Banana Caramel Pot de Crème: Who knew You Could Make Carmel?

August 26, 2011: Banana Lovers’ Day, Pots de Crème Day
Food of the Day for a One-Year Goal
Day: #51

Saturday was Banana Lovers’ Day and Pots de Crème Day, so I decided to whip up a pot de crème with banana caramel sauce.

Did I type “whip up”? In my dreams. However, the recipe only had four ingredients for the pot de crème and four ingredients for the banana caramel sauce, and I had most of the ingredients—sugar, butter, eggs, vanilla. But I did need heavy whipping cream and bananas, and while I was at the store I felt certain I had left caramel off my list—after all, the recipe included banana caramel sauce—so I picked up some Hershey’s caramel sauce.

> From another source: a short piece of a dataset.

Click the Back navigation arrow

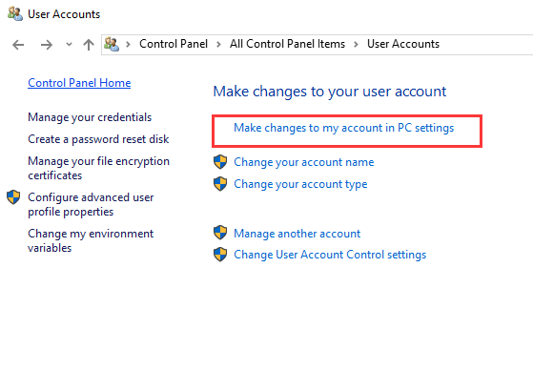18,45
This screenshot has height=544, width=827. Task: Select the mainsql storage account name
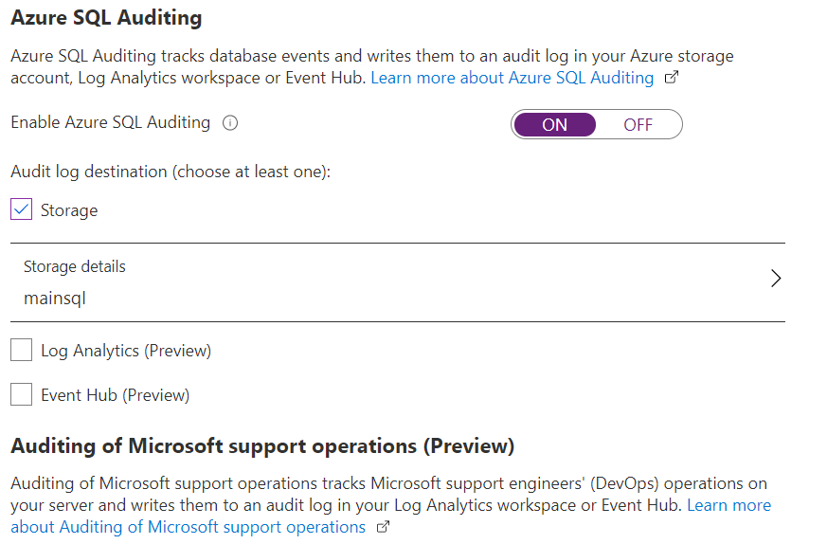55,298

Once I had assembled all the ingredients and read the recipe several times, I was convinced that there was a typo and it was really banana caramelized sauce, because I just could not figure out where the caramel fit in.

Now, I have to stop and acknowledge Cousin Carla for an eggcellent—maybe the best-ever—cooking tip: separating eggs in your hand! Many of you will remember the cool Ezcracker gadget I bought for separating eggs (and I do still love it), but cracking the egg in my hand to separate it works so well and is so handy, I will probably never use the Ezcracker gadget again. (Carla acknowledged her cooking hero Alton Brown for the tip.)

Ok, back to our pot de crème with banana caramel caramelized sauce. The custard (called crème in France) came together without a hitch and after it cooled and firmed up, just as the recipe predicted it would, I began to make the caramelized sauce. I was delighted when the sugar and water reached the dark amber color it was supposed to turn, and I quickly added in the cream and butter. I let it cool, stirred in the bananas and poured it over the custard.

Ta-da. Not perfect, but darn close to the picture. Moments after I snapped a picture, Cole arrived in the kitchen to have the first bite.

“Mom, this is great! I love the caramel sauce.”

“Actually, the sauce is just caramelized sugar with butter and crème added in.”

“Mom, it tastes exactly like caramel.”

I then had a taste and, sure enough, it tasted exactly like caramel.

“That’s odd…I did not add any caramel to the sauce.”

“Mom, you made caramel sauce.”

“You can’t make caramel sauce. You buy it in a jar or unwrap the caramel candy.”

Even I was struck by how really dumb this sounded, plus Cole was now staring at me hard. So I got excited.

I can hardly believe I actually made caramel sauce. Good caramel sauce. Who knew you could make caramel sauce. I could dip an apple in this…wow.

Cole took another bite with a banana in it and asked, “Mom you know where bananas come from, right?”

Don’t you just hate kids!! Can’t imagine what possessed Emily to have five of them, but she did and they all loved their light chocolate pot de crème. It’s perfect!

 

Odd loves company! Hope you will leave a comment. I will be back later to muse about Cherry Turnover Day. Yum!


Kb

4 thoughts on “Banana Caramel Pot de Crème: Who knew You Could Make Carmel?

  1. Both the pops are very beautiful and I give you and Emily kudos for trying something new.
    Katybeth, you can make chocolate too…just an FYI.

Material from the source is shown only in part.